S3 Tree Browser Utility#

This utility provides a convenient way to browse and explore S3 datasets, particularly useful for climate simulation data stored in cloud storage.

Overview#

The s3tree.py utility is designed to help researchers and data scientists navigate large S3 datasets by providing:

  • Variable Listing: Quickly see what variables (subdirectories) are available under a group prefix

  • Tree Visualization: Display complete directory structures with file sizes

  • Interactive CLI: Command-line interface for exploring datasets

  • Efficient S3 Operations: Uses pagination and optimized listing for large datasets

Features#

  • List variables (subdirectories) under a group prefix

  • Show complete directory trees with file sizes

  • Interactive CLI mode for exploration

  • Efficient S3 listing with pagination

  • Human-readable file size formatting (B, KB, MB, GB, etc.)

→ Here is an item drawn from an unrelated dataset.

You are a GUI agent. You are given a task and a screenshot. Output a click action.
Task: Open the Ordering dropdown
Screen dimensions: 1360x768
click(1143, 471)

  • Support for both API and command-line usage

Usage Examples#

Python API#

from s3tree import (
    list_variables, print_variables,
    show_tree, show_tree_for_variable,
    build_tree_with_sizes, print_tree_with_sizes,
)

# List variables under a group prefix (fast, no size computation)
print_variables(bucket="my-bucket", group="gauss", show_sizes=False)

# List variables with sizes (slower but more informative)
print_variables(bucket="my-bucket", group="gauss", show_sizes=True)

# Show complete tree for a group
show_tree(bucket="my-bucket", group="gauss")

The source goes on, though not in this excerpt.